+++ EXTRAIT FOURNI

K. S. R. : Oui, je le crois. Aussi bien Le rivage oublié qui n'apparaît plus comme étant aussi théorique et improbable, que Chroniques des Années Noires  qui dépeint l’affrontement entre différentes conceptions du monde et entre différentes civilisations majeures. Je n'y peux rien, car j'essaye toujours d'écrire  sur notre monde et il est difficile d'éviter de tels parallèles.

 

 

 

PdM : Pensez-vous qu'un jour les hommes seront capables de vivre ensemble, ou alors seront-ils forcé de chercher la paix sur une autre planète?

K. S. R. : Il faut que cela arrive sur cette planète. Nous ne pourrons pas aller massivement sur une autre planète, même pas sur Mars, et même si nous y parvenons, les problèmes seront identiques là-bas. Par conséquent c'est sur Terre ou nulle part.

++++++
+++ DOCUMENTS SOURCES

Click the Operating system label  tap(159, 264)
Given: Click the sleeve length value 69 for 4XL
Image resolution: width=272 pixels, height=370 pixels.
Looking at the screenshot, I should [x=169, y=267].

++++++

OBJECTIFS
[1] Recopiez, s'il vous plaît, le passage de l'extrait allant de "K. S. R. : Oui, je" jusqu'à "ou nulle part.".
[2] Relevez dans l'extrait tous les titres d'œuvres ainsi que tous les noms propres de planètes.

RÉSULTATS DANS L'ORDRE
[1]
K. S. R. : Oui, je le crois. Aussi bien Le rivage oublié qui n'apparaît plus comme étant aussi théorique et improbable, que Chroniques des Années Noires  qui dépeint l’affrontement entre différentes conceptions du monde et entre différentes civilisations majeures. Je n'y peux rien, car j'essaye toujours d'écrire  sur notre monde et il est difficile d'éviter de tels parallèles.

 

 

 

PdM : Pensez-vous qu'un jour les hommes seront capables de vivre ensemble, ou alors seront-ils forcé de chercher la paix sur une autre planète?

K. S. R. : Il faut que cela arrive sur cette planète. Nous ne pourrons pas aller massivement sur une autre planète, même pas sur Mars, et même si nous y parvenons, les problèmes seront identiques là-bas. Par conséquent c'est sur Terre ou nulle part.

[2]
- Le rivage oublié
- Chroniques des Années Noires
- Mars
- Terre